WHAT NEEDS TO BE DONE.
Can you quote, word for word, the stretch from "Lead researcher Dr" through "within a tumour." in the article on cooperation between cancer cells below?

PASSAGE FOR REVIEW.
Cooperation between cancer cells makes current therapies ineffective but also suggests new treatment
BIO Researchers at the University of East Anglia have made an important step in understanding why many cancers are difficult to treat and come back following treatment.
They have shown that cancer cells cooperate with each other in the production of growth factors, diffusible molecules produced by the cancer cells that are essential for tumour progression.
The findings, published today in the journal PNAS, help to explain why therapies that target growth factors are prone to the evolution of resistance and why relapses happen after treatment.
It is hoped that the findings will lead to a new type of treatment involving genetically modified cancer cells being reinserted into a tumour.
Lead researcher Dr Marco Archetti, from UEA’s School of Biological Sciences said: “The cancerous cells that make up a tumour often show different profiles – for example in their shape and appearance, in the genes they express, or their potential to spread to other parts of the body. This is called tumour heterogeneity, and these differences make cancer diagnosis and treatment difficult.
“It is not clear why heterogeneity exists, but understanding its origin and dynamics is essential for treating cancer.”
The research team studied pancreatic cancer cells in the lab and used mathematical models to show why heterogeneity persists within a tumour.
“We have shown that cancer cells cooperate with each other. A tumour is a group of cells that have an advantage against normal cells, due to the fact that cancer cells produce their own molecules that stimulate growth – known as growth factors. We have shown that cancer cells that do not produce growth factors can ‘free-ride’ on the growth factors produced by other cooperative cancer cells. The two types – co-operators and free-riders - can form a heterogeneous tumour under certain circumstances.
“Cancer is an evolutionary process of selection among cells on the timescale of an individual’s lifetime, and when a drug modifies the amount of available growth factors it also make the tumour evolve. A heterogeneous tumour can easily adapt to changing amounts of growth factors, which is why current therapies against cancer are unstable and why relapses happen post treatment.”
As well as studying pancreatic cancer cells, researchers repeated their experiments with other cancer types. They are currently screening a large number of cancer types and growth factors.
Dr Archetti’s team is now working towards a new kind of cell therapy. They plan to genetically modify cancer cells by removing the genes which control the production of growth factors. They will then reinsert these modified cells into the tumour.
Laboratory experiments show that, under the right conditions, these modified cells spread like a tumour within the tumour, driving the original, cooperative cells to extinction – instead of leading to heterogeneity. This would cause the tumour to collapse because of a lack of growth factors.
‘Heterogeneity for IGF-II production maintained by public goods dynamics in neuroendocrine pancreatic cancer’ is published in the journal PNAS on January 26, 2015. The research was funded by the Natural Environment Research Council (NERC).
Image: Cancer cells in vitro form networks like the one pictured above, in which cells not only compete for space and resources, but also cooperate by sharing diffusible growth factors. Cells that do not produce growth factors however can free-ride on the factors produced by their neighbours, forming clusters of non-cooperative cells (dark areas) that can lead to stable intra-tumour heterogeneity.

Saved entries.
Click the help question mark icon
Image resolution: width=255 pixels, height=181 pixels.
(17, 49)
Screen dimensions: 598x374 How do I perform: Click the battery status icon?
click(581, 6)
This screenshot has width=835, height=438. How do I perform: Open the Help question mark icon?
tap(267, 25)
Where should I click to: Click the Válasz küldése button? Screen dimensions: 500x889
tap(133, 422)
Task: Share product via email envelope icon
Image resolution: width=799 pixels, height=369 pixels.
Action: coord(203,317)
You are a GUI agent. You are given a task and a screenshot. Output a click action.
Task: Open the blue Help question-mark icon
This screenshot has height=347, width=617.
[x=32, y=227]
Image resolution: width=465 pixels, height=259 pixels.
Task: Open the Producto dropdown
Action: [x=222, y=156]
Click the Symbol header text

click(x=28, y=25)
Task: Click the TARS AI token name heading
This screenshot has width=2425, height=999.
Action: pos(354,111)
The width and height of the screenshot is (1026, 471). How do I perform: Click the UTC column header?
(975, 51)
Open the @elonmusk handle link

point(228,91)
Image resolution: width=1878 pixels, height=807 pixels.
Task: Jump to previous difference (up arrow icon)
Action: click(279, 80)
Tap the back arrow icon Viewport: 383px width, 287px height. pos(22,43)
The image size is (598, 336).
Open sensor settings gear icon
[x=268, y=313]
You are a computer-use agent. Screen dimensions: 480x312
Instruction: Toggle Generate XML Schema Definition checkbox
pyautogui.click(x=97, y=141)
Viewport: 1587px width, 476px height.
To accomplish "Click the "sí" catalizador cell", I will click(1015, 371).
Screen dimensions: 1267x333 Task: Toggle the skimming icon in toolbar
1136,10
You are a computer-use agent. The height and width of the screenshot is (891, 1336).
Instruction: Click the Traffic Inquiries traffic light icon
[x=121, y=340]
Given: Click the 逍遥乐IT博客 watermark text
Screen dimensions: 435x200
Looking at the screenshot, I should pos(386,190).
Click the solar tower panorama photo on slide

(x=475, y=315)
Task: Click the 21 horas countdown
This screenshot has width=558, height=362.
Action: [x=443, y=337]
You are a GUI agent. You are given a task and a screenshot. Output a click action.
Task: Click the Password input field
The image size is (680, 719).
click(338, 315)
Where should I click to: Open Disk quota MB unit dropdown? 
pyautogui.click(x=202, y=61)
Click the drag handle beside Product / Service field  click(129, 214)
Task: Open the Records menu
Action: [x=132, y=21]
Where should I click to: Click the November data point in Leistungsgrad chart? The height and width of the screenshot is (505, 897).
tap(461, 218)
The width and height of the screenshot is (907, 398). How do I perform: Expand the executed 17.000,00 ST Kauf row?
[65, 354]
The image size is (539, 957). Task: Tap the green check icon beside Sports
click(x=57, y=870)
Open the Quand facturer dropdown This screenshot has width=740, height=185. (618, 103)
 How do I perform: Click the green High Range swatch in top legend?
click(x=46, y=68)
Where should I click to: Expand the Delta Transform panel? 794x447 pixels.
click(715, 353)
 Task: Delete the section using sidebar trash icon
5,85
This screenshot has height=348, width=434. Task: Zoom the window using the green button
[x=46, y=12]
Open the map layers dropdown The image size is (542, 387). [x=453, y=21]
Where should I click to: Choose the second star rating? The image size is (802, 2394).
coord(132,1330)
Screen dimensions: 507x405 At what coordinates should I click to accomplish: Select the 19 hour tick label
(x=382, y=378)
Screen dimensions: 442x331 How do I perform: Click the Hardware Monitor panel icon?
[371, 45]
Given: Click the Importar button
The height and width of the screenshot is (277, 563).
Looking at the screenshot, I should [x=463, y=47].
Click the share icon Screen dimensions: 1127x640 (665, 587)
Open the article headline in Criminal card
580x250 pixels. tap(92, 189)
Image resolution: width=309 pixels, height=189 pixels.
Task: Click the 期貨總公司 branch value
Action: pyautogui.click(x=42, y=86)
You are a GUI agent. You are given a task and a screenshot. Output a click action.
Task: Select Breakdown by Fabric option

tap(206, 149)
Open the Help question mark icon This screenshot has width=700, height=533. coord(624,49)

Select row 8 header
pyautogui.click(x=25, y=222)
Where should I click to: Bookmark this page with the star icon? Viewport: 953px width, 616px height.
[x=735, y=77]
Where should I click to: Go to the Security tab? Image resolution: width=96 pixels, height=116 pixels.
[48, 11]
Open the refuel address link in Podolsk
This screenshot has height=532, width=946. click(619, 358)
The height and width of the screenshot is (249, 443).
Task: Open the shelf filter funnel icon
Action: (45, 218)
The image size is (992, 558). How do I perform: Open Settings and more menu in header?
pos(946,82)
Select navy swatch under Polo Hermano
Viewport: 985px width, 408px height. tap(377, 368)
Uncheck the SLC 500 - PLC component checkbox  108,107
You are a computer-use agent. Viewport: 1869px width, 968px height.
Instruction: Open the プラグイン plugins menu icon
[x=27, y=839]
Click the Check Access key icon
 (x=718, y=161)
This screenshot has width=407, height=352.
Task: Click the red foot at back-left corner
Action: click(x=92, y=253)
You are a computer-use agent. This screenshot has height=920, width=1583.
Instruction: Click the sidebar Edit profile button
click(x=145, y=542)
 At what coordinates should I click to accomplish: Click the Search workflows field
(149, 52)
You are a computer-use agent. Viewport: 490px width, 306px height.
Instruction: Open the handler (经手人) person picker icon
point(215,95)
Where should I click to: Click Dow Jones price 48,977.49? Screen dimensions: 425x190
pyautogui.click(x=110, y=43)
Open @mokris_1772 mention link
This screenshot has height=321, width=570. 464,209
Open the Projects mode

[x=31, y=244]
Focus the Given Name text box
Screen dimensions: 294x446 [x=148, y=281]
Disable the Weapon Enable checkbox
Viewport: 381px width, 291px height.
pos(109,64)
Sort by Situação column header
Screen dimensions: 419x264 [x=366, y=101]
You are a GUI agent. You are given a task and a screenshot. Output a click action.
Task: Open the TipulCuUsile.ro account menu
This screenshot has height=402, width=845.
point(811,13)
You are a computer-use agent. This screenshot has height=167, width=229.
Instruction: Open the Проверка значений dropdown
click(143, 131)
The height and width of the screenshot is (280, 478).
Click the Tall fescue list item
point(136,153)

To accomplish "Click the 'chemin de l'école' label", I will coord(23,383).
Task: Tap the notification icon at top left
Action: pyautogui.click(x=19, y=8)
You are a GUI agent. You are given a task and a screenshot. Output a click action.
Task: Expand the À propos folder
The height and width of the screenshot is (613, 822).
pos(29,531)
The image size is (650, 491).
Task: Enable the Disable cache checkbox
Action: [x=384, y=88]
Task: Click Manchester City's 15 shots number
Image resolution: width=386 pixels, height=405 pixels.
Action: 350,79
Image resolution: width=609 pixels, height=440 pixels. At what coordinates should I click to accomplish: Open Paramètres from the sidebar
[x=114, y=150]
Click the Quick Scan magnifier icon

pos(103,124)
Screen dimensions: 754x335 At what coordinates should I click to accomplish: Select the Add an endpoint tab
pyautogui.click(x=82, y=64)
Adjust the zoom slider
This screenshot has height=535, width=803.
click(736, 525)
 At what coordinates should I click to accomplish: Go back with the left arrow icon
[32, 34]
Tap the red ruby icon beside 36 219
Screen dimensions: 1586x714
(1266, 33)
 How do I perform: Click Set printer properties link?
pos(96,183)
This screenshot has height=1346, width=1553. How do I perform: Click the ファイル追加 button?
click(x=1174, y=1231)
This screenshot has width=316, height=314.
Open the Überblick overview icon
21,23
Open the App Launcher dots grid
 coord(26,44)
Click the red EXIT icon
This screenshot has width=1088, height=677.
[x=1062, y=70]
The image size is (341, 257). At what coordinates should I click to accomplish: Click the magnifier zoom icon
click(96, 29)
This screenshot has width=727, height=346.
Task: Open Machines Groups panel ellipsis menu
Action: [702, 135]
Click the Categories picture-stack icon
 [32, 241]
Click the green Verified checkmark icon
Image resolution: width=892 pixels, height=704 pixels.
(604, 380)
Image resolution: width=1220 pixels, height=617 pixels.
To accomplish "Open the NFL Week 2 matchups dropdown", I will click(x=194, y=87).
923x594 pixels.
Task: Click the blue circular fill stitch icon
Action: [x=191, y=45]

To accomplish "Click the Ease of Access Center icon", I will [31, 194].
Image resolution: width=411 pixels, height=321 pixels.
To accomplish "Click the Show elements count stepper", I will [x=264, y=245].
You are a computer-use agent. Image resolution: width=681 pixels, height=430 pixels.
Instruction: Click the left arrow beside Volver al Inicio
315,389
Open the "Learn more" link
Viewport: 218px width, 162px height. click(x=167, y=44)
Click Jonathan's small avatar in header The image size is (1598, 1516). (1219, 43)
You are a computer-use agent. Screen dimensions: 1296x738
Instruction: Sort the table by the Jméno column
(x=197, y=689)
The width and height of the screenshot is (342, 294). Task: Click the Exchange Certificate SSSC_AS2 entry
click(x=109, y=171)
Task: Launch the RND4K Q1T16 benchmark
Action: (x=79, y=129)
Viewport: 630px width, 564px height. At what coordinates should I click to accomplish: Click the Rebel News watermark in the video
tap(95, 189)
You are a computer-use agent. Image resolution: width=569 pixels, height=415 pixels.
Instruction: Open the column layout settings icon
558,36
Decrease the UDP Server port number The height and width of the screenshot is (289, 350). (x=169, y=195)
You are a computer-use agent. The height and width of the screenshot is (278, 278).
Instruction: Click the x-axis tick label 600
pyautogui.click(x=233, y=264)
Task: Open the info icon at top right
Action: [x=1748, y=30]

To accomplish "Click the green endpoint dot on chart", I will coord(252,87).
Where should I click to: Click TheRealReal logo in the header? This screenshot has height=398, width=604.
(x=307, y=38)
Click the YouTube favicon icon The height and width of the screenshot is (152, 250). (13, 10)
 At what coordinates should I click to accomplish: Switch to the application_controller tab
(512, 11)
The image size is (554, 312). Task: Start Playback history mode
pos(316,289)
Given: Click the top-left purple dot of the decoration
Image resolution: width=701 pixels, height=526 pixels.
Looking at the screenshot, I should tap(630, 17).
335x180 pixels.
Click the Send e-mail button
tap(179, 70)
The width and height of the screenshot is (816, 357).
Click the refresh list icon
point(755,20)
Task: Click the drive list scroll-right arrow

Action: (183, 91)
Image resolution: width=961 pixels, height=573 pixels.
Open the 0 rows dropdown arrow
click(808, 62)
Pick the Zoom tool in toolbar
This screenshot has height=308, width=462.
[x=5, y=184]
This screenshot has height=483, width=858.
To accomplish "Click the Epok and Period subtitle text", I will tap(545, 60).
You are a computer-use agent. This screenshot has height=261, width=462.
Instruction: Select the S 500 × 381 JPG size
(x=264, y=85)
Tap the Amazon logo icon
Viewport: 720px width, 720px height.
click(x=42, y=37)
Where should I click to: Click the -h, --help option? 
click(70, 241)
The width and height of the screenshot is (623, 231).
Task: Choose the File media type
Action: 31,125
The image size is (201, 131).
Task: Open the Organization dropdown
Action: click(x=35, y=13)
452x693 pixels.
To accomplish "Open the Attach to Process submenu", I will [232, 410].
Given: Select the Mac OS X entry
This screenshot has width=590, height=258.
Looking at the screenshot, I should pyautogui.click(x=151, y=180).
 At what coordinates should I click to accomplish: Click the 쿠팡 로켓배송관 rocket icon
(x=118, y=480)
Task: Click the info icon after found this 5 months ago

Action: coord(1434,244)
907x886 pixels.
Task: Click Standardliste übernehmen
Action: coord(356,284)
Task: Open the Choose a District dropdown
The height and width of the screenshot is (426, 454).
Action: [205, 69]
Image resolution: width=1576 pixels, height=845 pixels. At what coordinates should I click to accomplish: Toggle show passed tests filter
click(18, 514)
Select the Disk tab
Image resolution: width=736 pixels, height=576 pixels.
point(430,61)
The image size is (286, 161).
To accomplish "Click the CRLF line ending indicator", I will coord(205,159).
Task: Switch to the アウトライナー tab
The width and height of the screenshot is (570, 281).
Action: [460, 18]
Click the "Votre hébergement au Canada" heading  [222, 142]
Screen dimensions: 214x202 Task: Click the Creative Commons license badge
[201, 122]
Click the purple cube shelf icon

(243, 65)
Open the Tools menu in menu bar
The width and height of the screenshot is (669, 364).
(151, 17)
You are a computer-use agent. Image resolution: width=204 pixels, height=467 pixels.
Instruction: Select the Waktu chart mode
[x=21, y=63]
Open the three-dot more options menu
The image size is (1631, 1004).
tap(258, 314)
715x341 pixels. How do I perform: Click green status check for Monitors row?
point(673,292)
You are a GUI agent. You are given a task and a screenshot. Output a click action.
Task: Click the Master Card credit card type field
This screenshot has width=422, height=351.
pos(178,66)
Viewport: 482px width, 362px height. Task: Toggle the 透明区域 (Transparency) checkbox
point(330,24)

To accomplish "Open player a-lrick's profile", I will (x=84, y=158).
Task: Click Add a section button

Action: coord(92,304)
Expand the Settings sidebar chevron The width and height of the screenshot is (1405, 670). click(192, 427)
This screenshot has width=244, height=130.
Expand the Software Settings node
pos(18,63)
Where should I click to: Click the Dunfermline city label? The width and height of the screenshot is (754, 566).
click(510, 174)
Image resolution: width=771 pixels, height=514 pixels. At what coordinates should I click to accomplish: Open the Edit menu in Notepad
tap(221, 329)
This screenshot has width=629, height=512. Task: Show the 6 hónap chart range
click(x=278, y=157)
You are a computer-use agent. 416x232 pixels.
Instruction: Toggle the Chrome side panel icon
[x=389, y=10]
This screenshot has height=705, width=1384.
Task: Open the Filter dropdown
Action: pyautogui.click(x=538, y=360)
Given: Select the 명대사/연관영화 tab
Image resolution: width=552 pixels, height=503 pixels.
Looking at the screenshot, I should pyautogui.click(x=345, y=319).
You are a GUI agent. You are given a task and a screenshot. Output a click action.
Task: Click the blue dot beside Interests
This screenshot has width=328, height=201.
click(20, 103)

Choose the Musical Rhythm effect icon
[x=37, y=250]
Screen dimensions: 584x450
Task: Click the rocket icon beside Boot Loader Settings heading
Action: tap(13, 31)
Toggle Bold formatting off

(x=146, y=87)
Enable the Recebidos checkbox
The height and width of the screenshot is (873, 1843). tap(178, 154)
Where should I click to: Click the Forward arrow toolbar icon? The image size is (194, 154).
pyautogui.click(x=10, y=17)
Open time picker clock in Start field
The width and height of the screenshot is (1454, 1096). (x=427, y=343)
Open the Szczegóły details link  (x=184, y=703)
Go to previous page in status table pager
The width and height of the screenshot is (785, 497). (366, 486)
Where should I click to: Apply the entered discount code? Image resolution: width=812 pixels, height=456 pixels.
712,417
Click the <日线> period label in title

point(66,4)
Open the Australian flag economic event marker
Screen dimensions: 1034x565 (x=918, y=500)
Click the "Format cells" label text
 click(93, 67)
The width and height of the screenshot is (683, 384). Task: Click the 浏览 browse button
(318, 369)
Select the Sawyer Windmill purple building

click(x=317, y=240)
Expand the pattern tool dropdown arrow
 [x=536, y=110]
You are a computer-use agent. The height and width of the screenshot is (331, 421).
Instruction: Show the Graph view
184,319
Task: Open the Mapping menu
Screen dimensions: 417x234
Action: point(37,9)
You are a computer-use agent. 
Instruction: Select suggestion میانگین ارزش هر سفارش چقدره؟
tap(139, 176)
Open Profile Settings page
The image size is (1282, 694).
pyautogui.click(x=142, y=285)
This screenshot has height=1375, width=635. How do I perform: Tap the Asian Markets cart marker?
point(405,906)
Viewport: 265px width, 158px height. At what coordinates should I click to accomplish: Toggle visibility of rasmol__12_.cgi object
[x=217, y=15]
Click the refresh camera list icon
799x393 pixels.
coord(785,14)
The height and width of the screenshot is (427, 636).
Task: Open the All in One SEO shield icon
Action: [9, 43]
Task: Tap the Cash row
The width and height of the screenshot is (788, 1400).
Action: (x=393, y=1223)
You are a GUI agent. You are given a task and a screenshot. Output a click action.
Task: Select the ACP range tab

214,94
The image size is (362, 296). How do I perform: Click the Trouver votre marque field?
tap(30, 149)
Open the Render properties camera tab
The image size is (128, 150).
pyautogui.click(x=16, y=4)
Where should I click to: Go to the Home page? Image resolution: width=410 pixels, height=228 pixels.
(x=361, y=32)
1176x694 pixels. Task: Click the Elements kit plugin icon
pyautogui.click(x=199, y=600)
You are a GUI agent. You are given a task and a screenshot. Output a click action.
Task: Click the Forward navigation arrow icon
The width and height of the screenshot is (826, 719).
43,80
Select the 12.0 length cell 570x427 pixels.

EXERCISE SOLUTION.
Lead researcher Dr Marco Archetti, from UEA’s School of Biological Sciences said: “The cancerous cells that make up a tumour often show different profiles – for example in their shape and appearance, in the genes they express, or their potential to spread to other parts of the body. This is called tumour heterogeneity, and these differences make cancer diagnosis and treatment difficult.
“It is not clear why heterogeneity exists, but understanding its origin and dynamics is essential for treating cancer.”
The research team studied pancreatic cancer cells in the lab and used mathematical models to show why heterogeneity persists within a tumour.